▶ [本文]:
● ● ●

神様の大きなご愛

私は、長い年月を、心に大きな負い目と罪の意識を抱いて一日として心安らぐことなく過ごしておりました。
生涯それから逃れることは出来ないし、又、逃れてはいけないものと思っていました。

次々と続く苦しいことつらいことは、その罪の報いであり罰のように思い、そのことでグチや不平を言う資格は自分にはなく、 ただ忍耐と誠意と努力で事態が好転することを願って努めていました。
しかし、どんなに努めても一向に好転せず、私は努力することの長さに疲れてしまっておりました。

イエス様とめぐり会う直前には、生きる事にも絶望している状態でした。 かなり重症のノイローゼ、うつ状態だったのではないかと思っています。

その頃、私は、地区の自治会の保健委員をしていました。

ある時、私の地区の保健委員長さんの代理で、市の各地区の委員長さんの、日帰りの視察旅行に行くように頼まれたのです。
その当時は、仕事もしていなくて家に居りましたので、人数合わせのピンチヒッターのつもりで、行き先も聞かずバスに乗って、 初めてその日の視察が、浜松にある聖隷三方原病院のホスピス病棟と知ったというお粗末なものでした。

しかし、私はそこで心揺さぶられる大きな体験をしたのです。

今でこそホスピスという言葉はよく耳にするようになりましたが、少し前にはなじみの薄い言葉でした。
そこは回復不可能な患者さんの残された短い人生を、人間らしく豊かに過ごすため、心のケアを中心に看護をしている病棟でした。

四・五十代の男性の患者さんは開口一番   「私は由緒正しきガン患者です」  と、明るく笑っておっしゃり私たちを驚かせました。

そして、自分の病気についてしっかりとした口調でさわやかに語って下さいました。
学校の先生だったと聞きましたので、私はこの方は特別な人格者で、だから代表で話して下さったのだと思いました。
しかし、この方のお話の後、病室へと看護婦さんに案内されて行った時、その方だけが一人特別な人でないのを知りました。

明るい開放的な病室の中で、どの方も残された時を精一杯前向きに生きていらっしゃいました。
患者さんは皆、優しげで秋の日差しはやわらかでした。

病室の前の庭の小さな花壇には、動ける患者さんの手で秋植えの球根が植えてあるのだと聞きました。
タンポポ その時、私はこの方々のうち、何人、春にその花を見る事が出来るだろうかと思いました。

そんなむなしい事を、むなしいと思わず懸命に今を生きていらっしゃる方々に心を打たれました。

ここには生きたくても生きる事の叶わない人がいるのに、私は生きられる命をなんと粗末に思っていることかと思いました。
そして、この方々の心をそのように支えているものは何なのだろうと思いました。

どうやらそれは、信仰の力のように見受けられましたが、私には信仰がそのように人を強める事が良く理解できませんでした。
けれど、その時の強烈な印象と感動はなかなか消えず、帰ってからも折々、あの方々を支えていたキリスト教とは、どんな教えなのだろと思っていました。

そんなある日、近に住んでいる友人のクリスマス会に誘われました。

● ● ●

▶ [作業指示 1]: 本文のうち、「どうやらそれは、信仰の力のよ」から「そんなある日、近に住んでいる友人のクリスマス会に誘われました。」までを、両端を含めて再掲してください。
▶ [作業指示 2]: 本文にある「患者さんは皆、優しげで秋の日差しはやわらかでした。」という一文を英語に翻訳してください。

▶ [参考情報]:
● ● ●

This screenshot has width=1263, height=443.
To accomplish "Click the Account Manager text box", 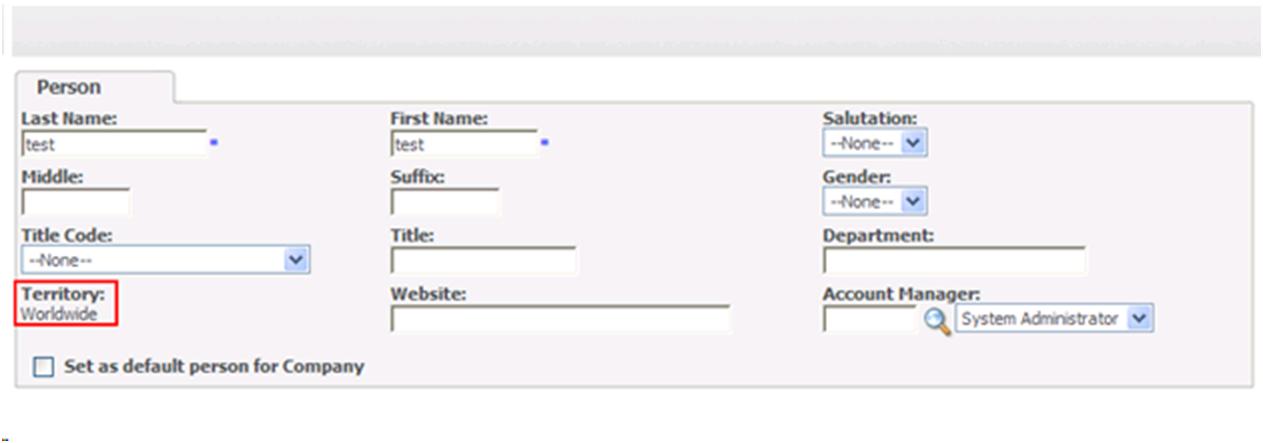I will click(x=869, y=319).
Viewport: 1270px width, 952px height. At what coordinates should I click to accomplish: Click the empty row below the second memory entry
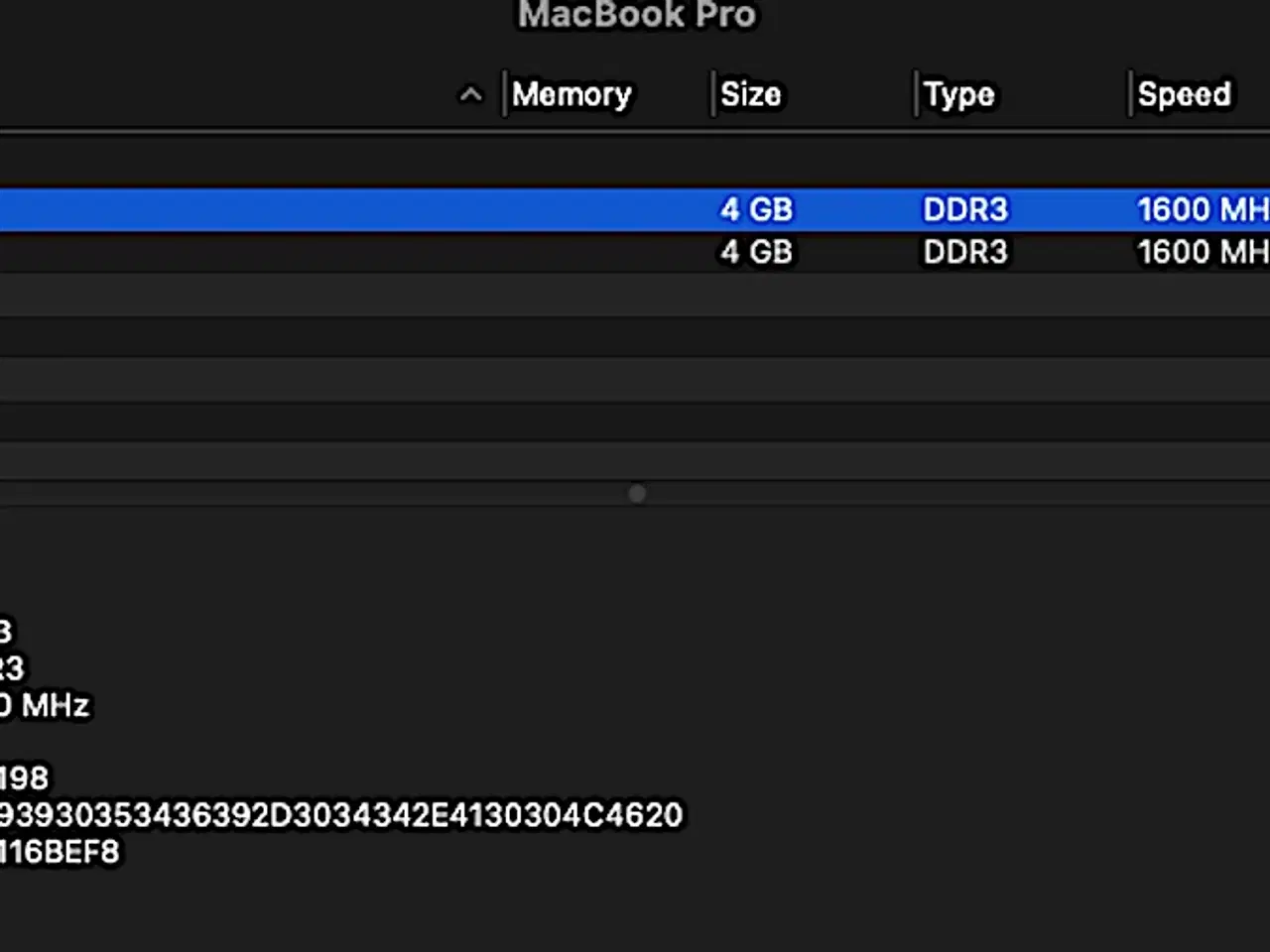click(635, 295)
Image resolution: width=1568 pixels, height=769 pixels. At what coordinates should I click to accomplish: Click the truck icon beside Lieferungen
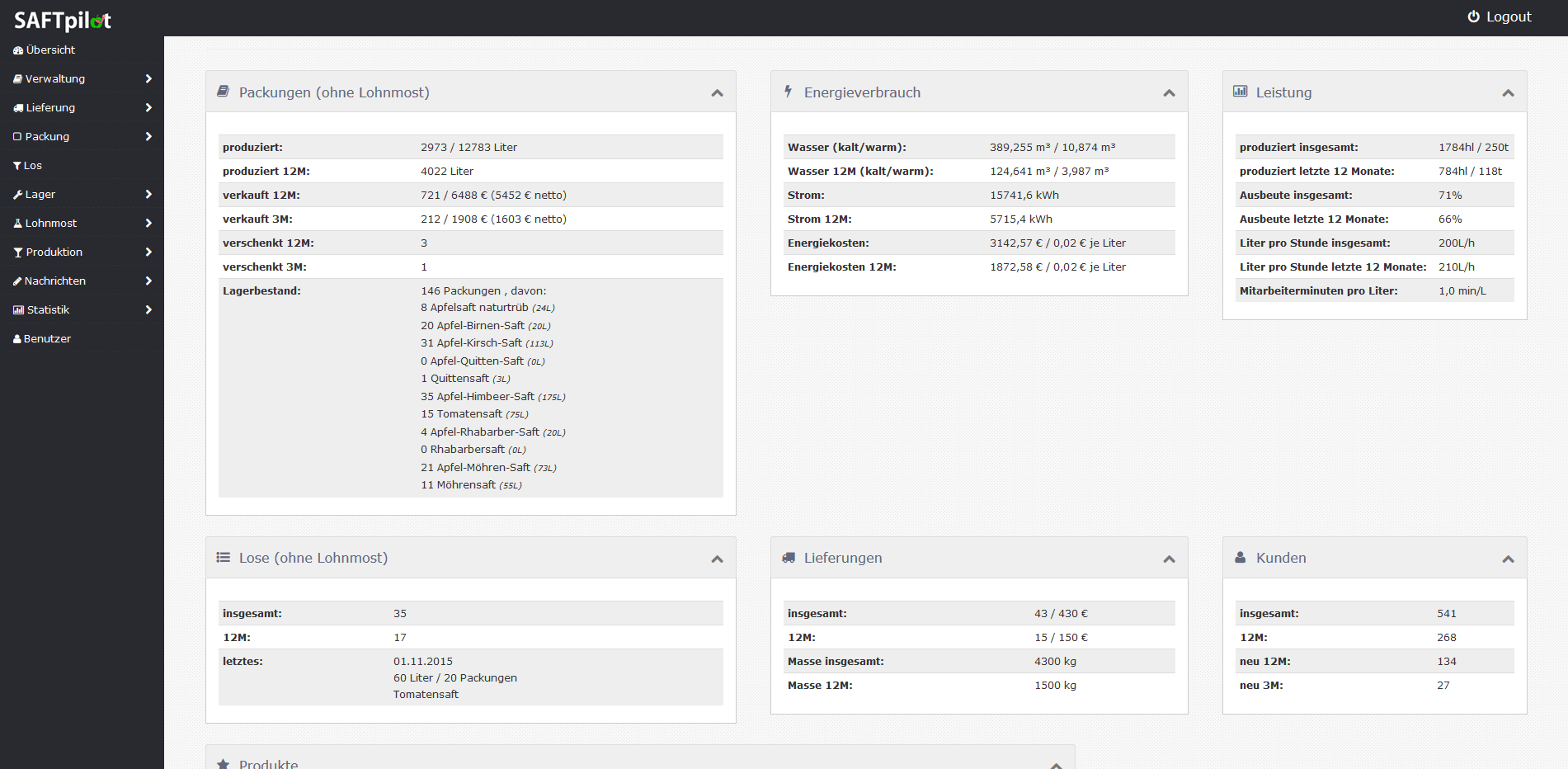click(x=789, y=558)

● ● ●

▶ [解答例 1]:
どうやらそれは、信仰の力のように見受けられましたが、私には信仰がそのように人を強める事が良く理解できませんでした。
けれど、その時の強烈な印象と感動はなかなか消えず、帰ってからも折々、あの方々を支えていたキリスト教とは、どんな教えなのだろと思っていました。

そんなある日、近に住んでいる友人のクリスマス会に誘われました。

▶ [解答例 2]: All the patients seemed gentle, and the autumn sunlight was soft.